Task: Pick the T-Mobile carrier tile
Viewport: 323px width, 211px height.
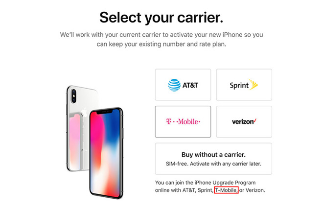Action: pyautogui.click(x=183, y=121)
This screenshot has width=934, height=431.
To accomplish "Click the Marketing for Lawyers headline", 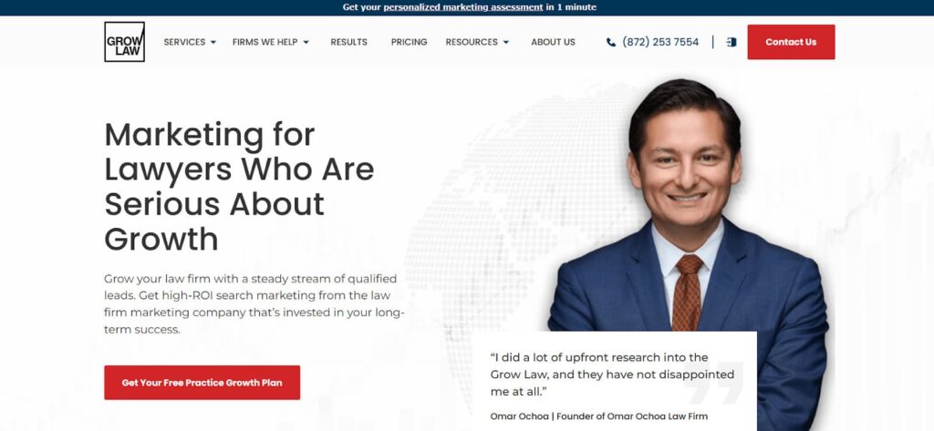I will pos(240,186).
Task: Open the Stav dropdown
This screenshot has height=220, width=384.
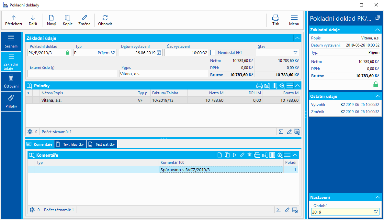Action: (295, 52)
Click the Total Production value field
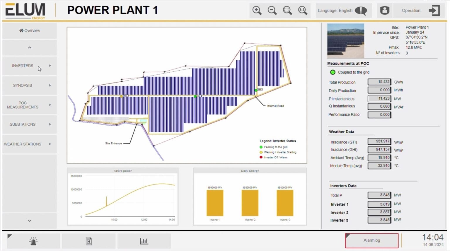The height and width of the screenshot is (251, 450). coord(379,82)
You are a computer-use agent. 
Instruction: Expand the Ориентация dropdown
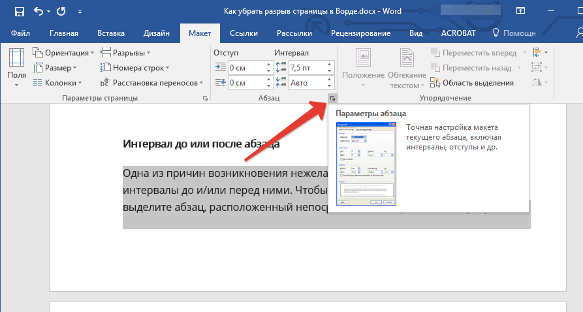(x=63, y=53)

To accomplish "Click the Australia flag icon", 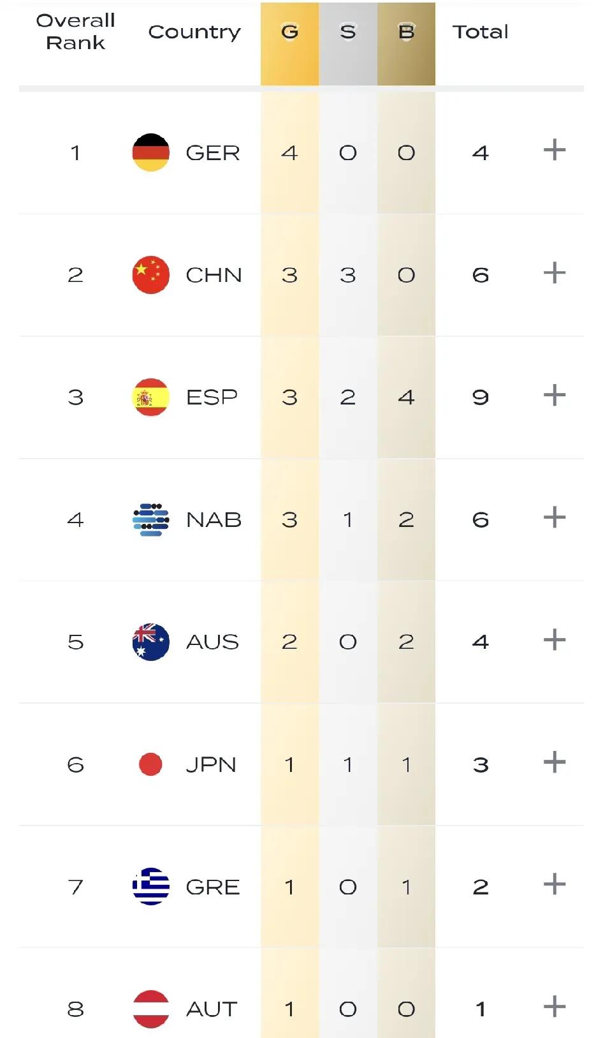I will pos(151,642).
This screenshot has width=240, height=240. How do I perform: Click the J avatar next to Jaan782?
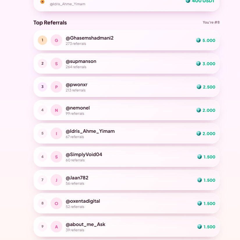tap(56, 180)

==

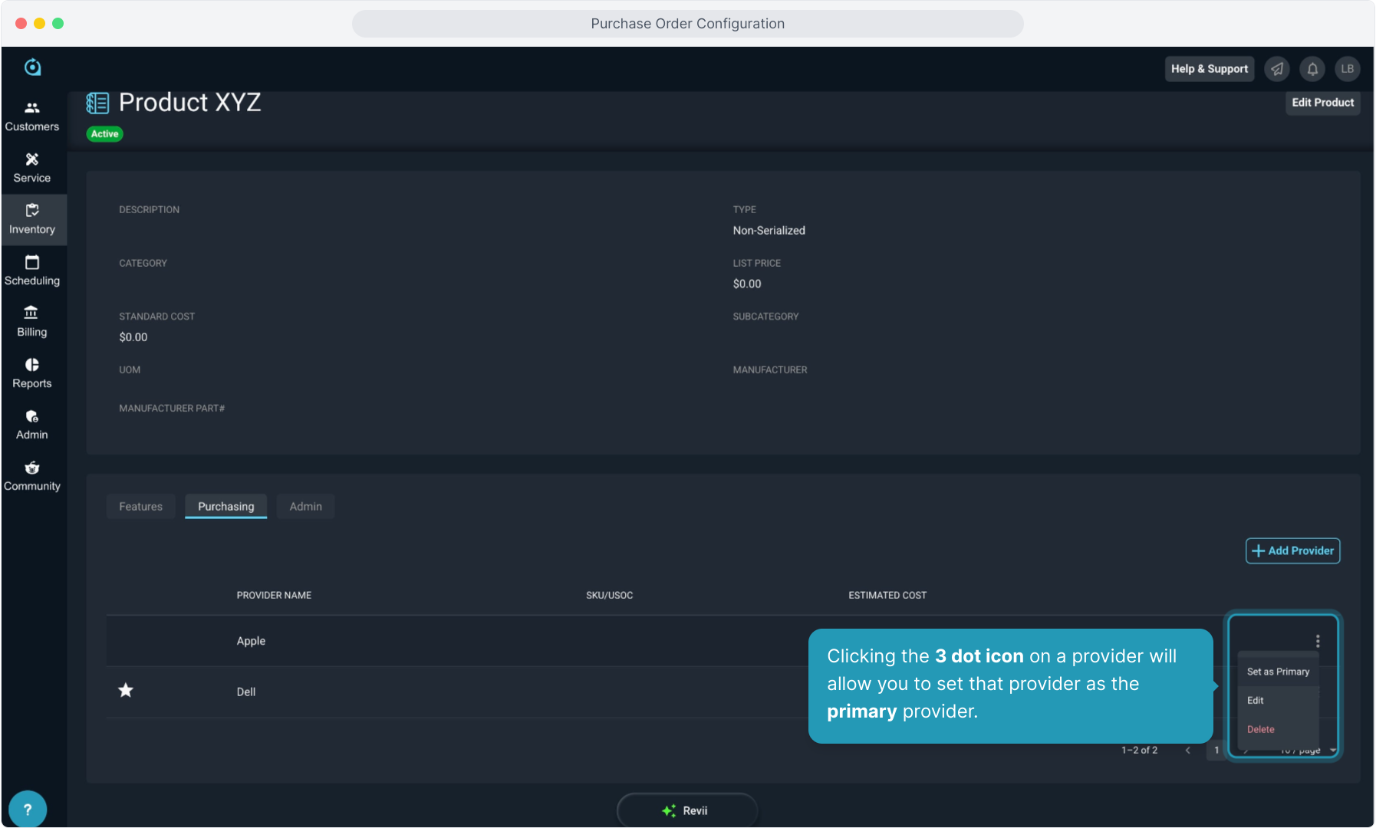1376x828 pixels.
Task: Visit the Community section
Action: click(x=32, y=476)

---

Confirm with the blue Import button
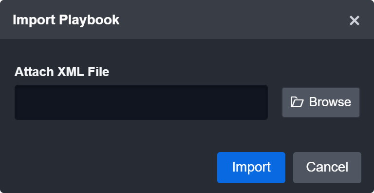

- _Your assignment_: Going by the entries above, repeat exactly the lines that start at the line with "This screenshot has height=220, width=384." and go on through the line with "You are a computer-use agent.". Pictures are not part of the copy.

- _Solved exercise_:
This screenshot has height=220, width=384.
Action: (295, 52)
Click the Total Production value field
The height and width of the screenshot is (251, 450). coord(379,82)
You are a computer-use agent. 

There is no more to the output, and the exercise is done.